Flashback: Pink Floyd the Wall blends animation, rock musical and art-house movie

Bandleader Roger Waters, animator Gerald Scarfe and director Alan Parker fought relentlessly during production but their film has aged remarkably well

Bob Geldof as Floyd Pinkerton in Pink Floyd the Wall.

 

This film version of the 1979 Pink Floyd album of the same name is more of a curiosity than a classic. Part animation, part rock musical and part art-house movie, it’s a head-on clash of artistic styles that pleased none of its makers yet still succeeds as a belligerent social treatise.

Although it was derided on its release in 1982 in Britain, a time when the rock cognoscenti had abandoned the intellectual pleasures of progressive music for the down-to-earth rebellion of punk and new wave, The Wall has weathered well. It’s also a testament to a time when rock bands felt they should make mean­ingful and controversial art, rather than just knuckle down and accept their place in the corporate moneymaking machine.

Like the album, the film was the idea of Pink Floyd bassist and de facto leader Roger Waters. It was also, like the album, a creative process riven with violent arguments, internecine battles and underhand dealings. Waters had always intended the album to become a film that starred him in the lead role and featured the animation of satirist Gerald Scarfe.

A still from Pink Floyd the Wall.
A still from Pink Floyd the Wall.

When EMI Films turned down the project, Waters realised he needed a movie insider to get it off the ground, and brought in British director Alan Parker. Parker replaced Waters with future Live Aid organiser Bob Geldof, then the frontman of new wave band The Boomtown Rats. Waters, Scarfe and Parker proceeded to tear each other’s ideas to pieces for the duration of the shoot.

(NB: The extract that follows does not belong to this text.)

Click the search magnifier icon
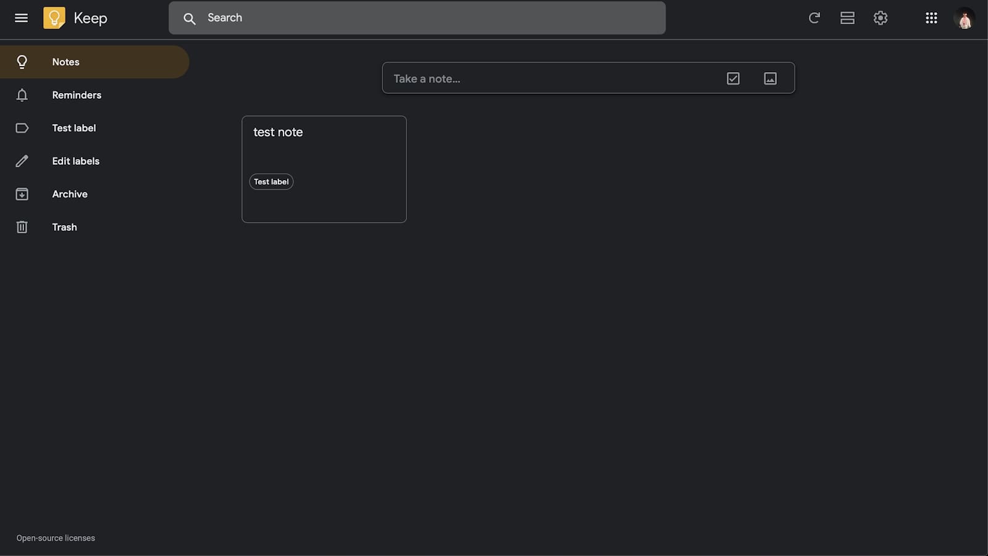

A still from Pink Floyd the Wall.
A still from Pink Floyd the Wall.

The story revisits many of Waters’ ideas from such Pink Floyd albums as The Dark Side of the Moon – the problems of the class system, the legacy of the second world war and the mental illness of former Floyd bandmate Syd Barrett. The famed Another Brick in the Wall sequence, which depicts children being minced in a meat grinder, is a stab at the conformity of the education system.

 

Geldof plays Pink, a rock star who has built a metaphorical wall around himself to escape the pressures of fame. Pink had become delusional and imagines himself to be a fascist dictator, while the inner workings of his mind are expressed via Scarfe’s disturbing cartoons. The story about rock star alienation resulted from an incident in which Waters spat on a fan trying to climb on the stage.

A still from Pink Floyd the Wall.
A still from Pink Floyd the Wall.

Many of the songs were adapted to fit the film, and Geldof – who said he hated Pink Floyd at the time – takes lead vocals on a couple. Geldof’s freak-out sequence is cut to the marvellous Gilmour opus Comfortably Numb and is the highlight of the movie.

Pink Floyd the Wall will be screened on August 23 and 29 at the Hong Kong Science Museum Lecture Hall, in Tsim Sha Tsui East, as part of the Summer International Film Festival.